I always forget. They were always pretty bad,
but I remember one time we bought --
you know the costumes that come in the box with the cellophane,
and it was Batman.
I think it was Batman. -Yeah.
-And my mom made me wear a sweatshirt over it.
[ Light laughter ]
So basically I was a kid in a sweatshirt with a Batman mask.
[ Laughter ]
And I had been wearing it all day.
I was so excited to wear it, that I had chewed the plastic.
Mouth -- I was, like, chewing on the mouth thing,
and it cut my lip open.
So, I had, like, a bloody mouth and --
kid in a sweatshirt, Batman, and I jumped off a stoop
after I got candy.
And I go, "I'm Batman" or whatever,
and I jumped off, and it was so cheap
that the costume just ripped. [ Light laughter ]
I had, like, jeans on underneath,
but I ended up just being a kid in jeans and a t-shirt.
-With a mouth -- -With a bloody lip.
-Sweatshirt, jeans -- -Yeah, and a bloody lip. Yeah.

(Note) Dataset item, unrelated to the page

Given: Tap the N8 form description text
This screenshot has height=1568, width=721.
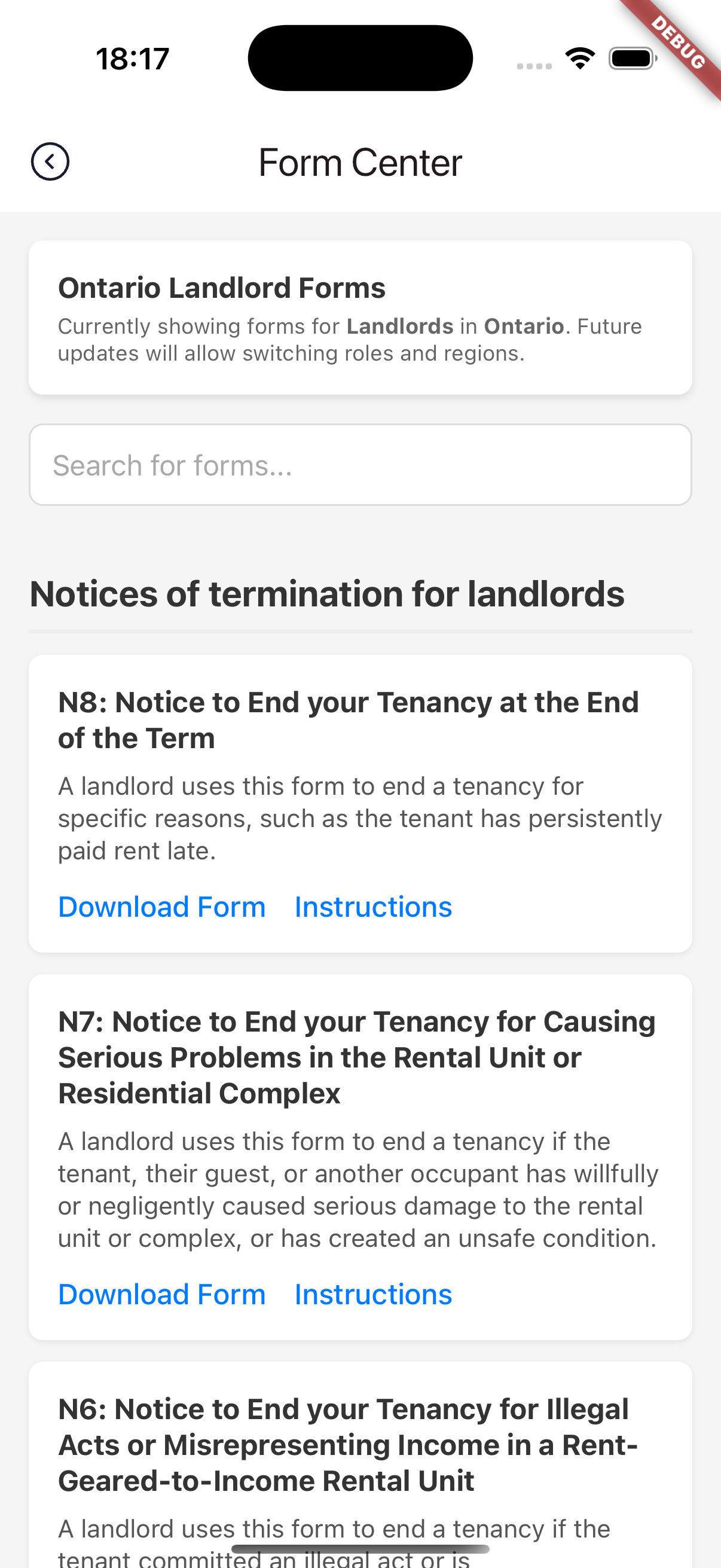Looking at the screenshot, I should pos(359,819).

That was probably the worst one.
But I don't know, I've had bad ones.
This first one here is from @JodieColombo.
-Ooh! -She says,
"My grandmother wrapped my cousin up in tinfoil
for Halloween and said he was a Hershey's Kiss,
everyone thought he was leftovers."
[ Cheers and applause ]
-Come on!
[ Applause ]
Leftovers are good costumes.
-I'm going as old lasagna. [ Light laughter ]
This one is from @MemeFinder69.
[ Audience oohs ]
-Wow. [ Laughs ] What?
I hope that was for "MemeFinder."
-Yeah, he was probably born in 1969.
-Yeah, sure.
-He says, "I went as a hand last Halloween.
I spent the whole night getting hit in the face."
Like... High five, high five.
Ow. [ Smack ]
High five. Ow. [ Smack ]
High five. Ow. [ Smack ]
[ Laughter ]
High five, nerd. [ Smack ]
Ow.
-MemeFinder.
-This one's from @RachelLees.
She says, "In 2017 we all went out as a family group
of superheroes -- Superman, Supergirl, and Wonder Woman.
At the last second, my youngest demanded she dress as poop."
[ Laughter ]
[ Cheers and applause ]
-Come on, Superpoop.
-This one's from @KellytheWalsh.
She said, "I got 50 people at my high school to wear all gray
and sunglasses so we could be 50 Shades of Grey.
I was told it wasn't school appropriate,
and we had to enter the costume contest as pavement."
[ Laughter and applause ]
That's pretty good. -Yeah.
-I like that one. -You're not going to win, kid.
-Sexy pavement. [ Laughter ]
This one's from @ms-emily-allen.
She says, "I dressed as Ariana Grande
for a Halloween party.
On the street, a kid yelled, "Look, Mom, it's old Ariana.'"
[ Laughter ]
There's no need for that.
-Thank you, next. [ Laughter ]
This one's from @JoAnnNJ1.
Says, "I'm a teacher,
and our school Halloween parade was that day.
I grabbed a cat costume from the first store I passed.
Halfway through the parade another teacher told me
it said "naughty little kitty" on the back.
-Oh. [ Laughter and applause ]
-Uh, Miss Palmer. -Excuse me.
-This last one here is from @RickEGreen.
He says, last year I strapped a bicycle tire to my neck
and just sit next to the couples all night,
I was the third wheel. -Oh.
-There you go. There you have it,
those are our "Tonight Show Hashtags."